重機でしょ。この辺りを伐採したんでは?わたしはそう言って再び牛と豚の唄に戻って段々を脱力しながら降りた。少し遅れて友人が降りて来る。県道に出た。その朝いつもより一層友人は口数が少なく辻で我々は別れた。

その夜友人から写メ。友人はだいぶ調査したらしい。我々が見たのは蹤いたばかりのツキノワグマの足跡であった。その夜半の春の嵐は翌日には晴れて正午すぎ我々はもう一度林道を探索、足跡は激しい雨嵐で消し去られていたが林道傍の木に荒々しく刻まれたツキノワグマの爪痕をiPhoneで写真に撮りその足で自然公園の詰所へと出向く。

3人の作業服姿の市職の人たちが我々も林道を調査します、ありがとうございましたと頭を下げる。ひとりの男性がわたしに言った。熊は穴を掘りますか?わたしは少し考えて掘りませんね、と言った。

この数年ドングリの豊作が続いている。どうやらツキノワグマは増えているようだ。帰宅後、熊を撃つのかあいつらは撃つのかと脳内が騒がしかった。頭と体の緊張がなかなか去らない。脱力を、脱力をしなければ。

翌日内科のクリニックで痛み止めを処方してもらうことにした。あのうじつは大変なことがあって体があちこち痛くなって。どうしたの?ランニング中に熊の足跡と爪痕を見ちゃったんです。うへえ、怖いなあ。ドクターが軽口で返したそのときわたしは再び緊張が高まった。

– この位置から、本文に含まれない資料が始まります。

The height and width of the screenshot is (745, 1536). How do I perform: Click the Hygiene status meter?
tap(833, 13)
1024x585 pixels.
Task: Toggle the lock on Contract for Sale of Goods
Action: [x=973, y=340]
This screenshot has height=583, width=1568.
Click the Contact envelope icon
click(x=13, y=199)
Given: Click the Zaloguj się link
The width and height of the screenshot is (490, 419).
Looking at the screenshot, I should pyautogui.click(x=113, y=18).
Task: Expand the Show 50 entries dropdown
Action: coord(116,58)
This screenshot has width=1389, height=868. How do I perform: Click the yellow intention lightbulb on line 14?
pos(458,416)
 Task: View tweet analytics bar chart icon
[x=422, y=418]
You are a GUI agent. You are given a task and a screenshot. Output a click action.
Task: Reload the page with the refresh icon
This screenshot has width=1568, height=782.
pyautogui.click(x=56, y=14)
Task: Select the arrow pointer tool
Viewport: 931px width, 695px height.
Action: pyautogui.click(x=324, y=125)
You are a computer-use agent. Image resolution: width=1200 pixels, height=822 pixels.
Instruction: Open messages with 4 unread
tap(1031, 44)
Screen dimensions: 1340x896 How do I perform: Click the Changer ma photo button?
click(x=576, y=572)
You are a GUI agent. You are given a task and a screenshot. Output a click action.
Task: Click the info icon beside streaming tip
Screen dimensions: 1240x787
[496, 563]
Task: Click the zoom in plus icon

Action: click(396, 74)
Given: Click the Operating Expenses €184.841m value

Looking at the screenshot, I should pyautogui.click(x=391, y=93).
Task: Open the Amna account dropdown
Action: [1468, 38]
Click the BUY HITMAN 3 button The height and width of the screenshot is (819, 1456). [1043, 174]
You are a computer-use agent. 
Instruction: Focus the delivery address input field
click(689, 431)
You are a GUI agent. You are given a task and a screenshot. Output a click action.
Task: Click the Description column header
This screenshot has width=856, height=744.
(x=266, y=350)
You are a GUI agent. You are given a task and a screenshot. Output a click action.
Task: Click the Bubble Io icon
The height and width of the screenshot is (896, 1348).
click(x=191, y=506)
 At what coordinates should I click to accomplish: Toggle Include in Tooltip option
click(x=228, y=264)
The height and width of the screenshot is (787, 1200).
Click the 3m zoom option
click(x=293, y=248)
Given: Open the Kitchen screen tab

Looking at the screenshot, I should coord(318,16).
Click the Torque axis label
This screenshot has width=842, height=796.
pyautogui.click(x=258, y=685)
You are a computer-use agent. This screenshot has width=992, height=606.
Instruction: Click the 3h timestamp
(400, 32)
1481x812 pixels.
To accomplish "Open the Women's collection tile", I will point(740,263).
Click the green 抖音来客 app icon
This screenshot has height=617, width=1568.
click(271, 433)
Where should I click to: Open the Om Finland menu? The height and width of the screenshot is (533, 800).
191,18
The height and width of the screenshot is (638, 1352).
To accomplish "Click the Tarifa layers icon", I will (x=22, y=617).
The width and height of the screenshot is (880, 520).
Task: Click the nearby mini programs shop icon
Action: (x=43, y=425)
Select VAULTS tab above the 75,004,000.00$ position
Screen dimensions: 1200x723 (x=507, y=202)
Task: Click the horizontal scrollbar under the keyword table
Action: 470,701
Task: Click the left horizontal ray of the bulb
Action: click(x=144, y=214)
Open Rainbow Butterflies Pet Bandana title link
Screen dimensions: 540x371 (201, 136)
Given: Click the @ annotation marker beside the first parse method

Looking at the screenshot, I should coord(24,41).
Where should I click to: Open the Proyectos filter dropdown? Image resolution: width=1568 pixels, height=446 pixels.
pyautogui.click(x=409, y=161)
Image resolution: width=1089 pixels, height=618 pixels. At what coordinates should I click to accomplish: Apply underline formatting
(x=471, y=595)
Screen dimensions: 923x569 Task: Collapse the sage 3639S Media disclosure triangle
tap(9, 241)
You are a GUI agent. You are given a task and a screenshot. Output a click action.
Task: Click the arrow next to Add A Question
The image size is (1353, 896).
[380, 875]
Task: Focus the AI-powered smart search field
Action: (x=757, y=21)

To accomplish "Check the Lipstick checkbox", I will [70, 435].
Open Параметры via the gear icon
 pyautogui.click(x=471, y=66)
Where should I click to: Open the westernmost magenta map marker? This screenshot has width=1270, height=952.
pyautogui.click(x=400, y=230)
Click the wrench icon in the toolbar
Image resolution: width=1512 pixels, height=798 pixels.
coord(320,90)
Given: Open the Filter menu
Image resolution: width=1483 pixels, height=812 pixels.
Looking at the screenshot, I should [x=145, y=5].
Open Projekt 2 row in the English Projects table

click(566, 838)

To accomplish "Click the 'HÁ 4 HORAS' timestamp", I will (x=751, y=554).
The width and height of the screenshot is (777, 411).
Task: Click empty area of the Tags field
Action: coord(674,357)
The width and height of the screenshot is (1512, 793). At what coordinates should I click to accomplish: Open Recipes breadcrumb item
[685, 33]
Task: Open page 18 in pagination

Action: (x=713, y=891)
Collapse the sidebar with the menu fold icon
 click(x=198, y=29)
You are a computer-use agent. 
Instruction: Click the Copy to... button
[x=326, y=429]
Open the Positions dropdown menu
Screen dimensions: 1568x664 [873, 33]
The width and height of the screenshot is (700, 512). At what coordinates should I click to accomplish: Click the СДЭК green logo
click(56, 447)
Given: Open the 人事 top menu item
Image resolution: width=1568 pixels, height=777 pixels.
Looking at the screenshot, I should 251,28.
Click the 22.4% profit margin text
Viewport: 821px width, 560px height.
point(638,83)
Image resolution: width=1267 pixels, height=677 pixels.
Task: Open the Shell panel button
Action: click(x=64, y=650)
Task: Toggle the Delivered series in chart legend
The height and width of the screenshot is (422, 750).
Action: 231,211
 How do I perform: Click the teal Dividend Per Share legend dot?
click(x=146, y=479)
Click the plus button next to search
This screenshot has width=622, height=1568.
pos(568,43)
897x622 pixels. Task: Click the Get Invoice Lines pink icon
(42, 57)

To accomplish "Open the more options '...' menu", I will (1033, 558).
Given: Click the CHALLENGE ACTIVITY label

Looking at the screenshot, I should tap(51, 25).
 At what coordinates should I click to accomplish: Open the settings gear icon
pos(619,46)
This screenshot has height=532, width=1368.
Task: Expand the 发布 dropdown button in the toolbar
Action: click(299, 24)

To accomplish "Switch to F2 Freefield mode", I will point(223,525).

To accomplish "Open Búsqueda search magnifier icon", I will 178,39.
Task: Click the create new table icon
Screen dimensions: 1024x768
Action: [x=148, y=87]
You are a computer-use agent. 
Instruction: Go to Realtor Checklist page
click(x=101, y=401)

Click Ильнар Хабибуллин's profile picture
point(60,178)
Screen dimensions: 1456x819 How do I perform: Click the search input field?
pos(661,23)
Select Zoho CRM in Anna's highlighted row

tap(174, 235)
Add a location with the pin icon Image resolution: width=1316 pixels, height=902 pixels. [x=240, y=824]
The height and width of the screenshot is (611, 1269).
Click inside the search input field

‥‥良い熊だっているんですよ、山のものを、良いものだけを食べている、良い熊の証拠としての、良い糞があの林道で見つかりさえすれば‥‥。ドクターがキーボードを打つのを手を止めてゆっくりとわたしを振り返った。

カロナール他いつもの処方剤をカウンターで受け取り帰宅。ソファーになだれ込む。ようやく訪れた脱力であった。